Seit nunmehr 10 Jahren vertritt Österreich Josef Höchtl im Beirat des Netzwerks. Zu den wesentlichen Aufgaben des Beirats gehören die Beratung des Netzwerks bei dessen mittel- und langfristiger Entwicklung sowie seine Repräsentation nach außen, auch in ausgewählten Ländern sowie bei internationalen Foren. Warum es Herrn Höchtl trotz jahrelanger Teilnahme am Kuratorium und entgegen protokollarisch festgehaltenen Äußerungen im Beirat nicht gelungen ist, Österreich als vollwertiges Mitglied in das Netzwerk Erinnerung und Solidarität zu führen, ist mehr als erklärungsbedürftig.

 

 

Die unterfertigenden Abgeordneten stellen daher folgende

ANFRAGE

 

1)    Wann findet die nächste Bestellung/Entsendung des österreichischen Mitglieds des Beirats für das Netzwerk Erinnerung und Solidarität statt?

2)    Auf welcher Grundlage wird diese Entscheidung getroffen und wer ist darin eingebunden?

3)    Wann wird die Vollmitgliedschaft Österreichs im Netzwerk Erinnerung und Solidarität umgesetzt?

4)    Warum ist Österreich bis heute nicht volles Mitglied im Netzwerk Erinnerung und Solidarität?

5)    Aus welchem Grund wurde Josef Höchtl in den Beirat des ENRS entsendet? Welche Qualifikationen sprechen für ihn?

6)    Seit wann ist Herr Höchtl Mitglied im Beirat des Netzwerks Erinnerung und Solidarität?

7)    Gab es andere Personen, die als Mitglied des Beirats des Netzwerk Erinnerung und Solidarität in Frage gekommen sind? Wenn ja, welche? Wenn nein, warum nicht?

8)    An wie vielen Sitzungen, Treffen und Konferenzen nahm Herr Höchtl in seiner Funktion als Mitglied des Beirats des Netzwerk Erinnerung und Solidarität teil?
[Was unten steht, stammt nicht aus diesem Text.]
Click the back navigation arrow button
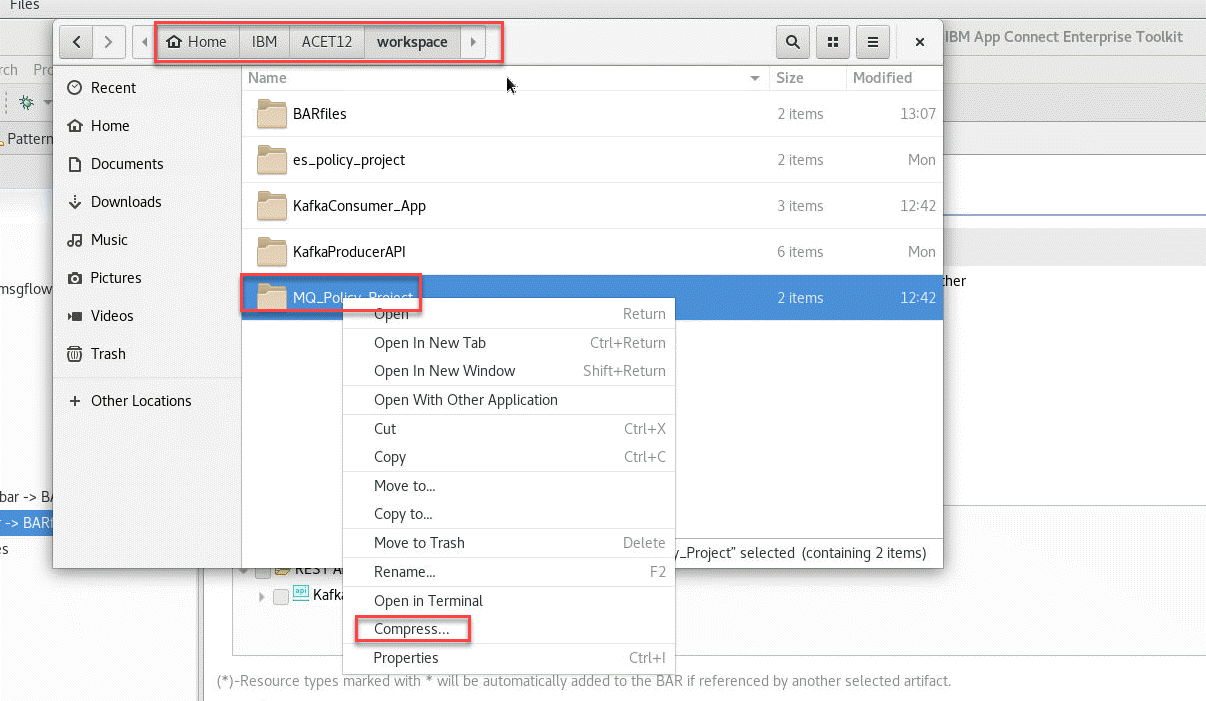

9)    Welche Kosten (Anfahrtskosten, Unterkunft, sonstige Spesen und Unkosten) fielen für die Teilnahme Höchtls an Treffen, Sitzungen und Konferenzen des Netzwerks Erinnerung und Solidarität an?

10) Erfüllt Herr Höchtl die Funktion als Mitglied des Beirats im Netzwerk Erinnerung und Solidarität insofern, als er Österreich sowohl im Netzwerk als auch nach außen hin repräsentiert zur vollen Zufriedenheit des Bundeskanzleramtes? Wenn ja, warum? Wenn nein, warum nicht?

11) Erfüllt es den Anspruch des Bundeskanzleramts, dass Österreich vollwertiges Mitglied im Netzwerk Erinnerung und Solidarität wird? Wenn ja, warum ist das noch nicht geschehen? Wenn nein, warum nicht?

12) Wie begründet das Kanzleramt die Tatsache, dass Herr Höchtl weiterhin als Mitglied im Beirat des Netzwerks Erinnerung und Solidarität von Österreich entsendet wird und im Mai die Republik Österreich in Bratislava vertreten wird?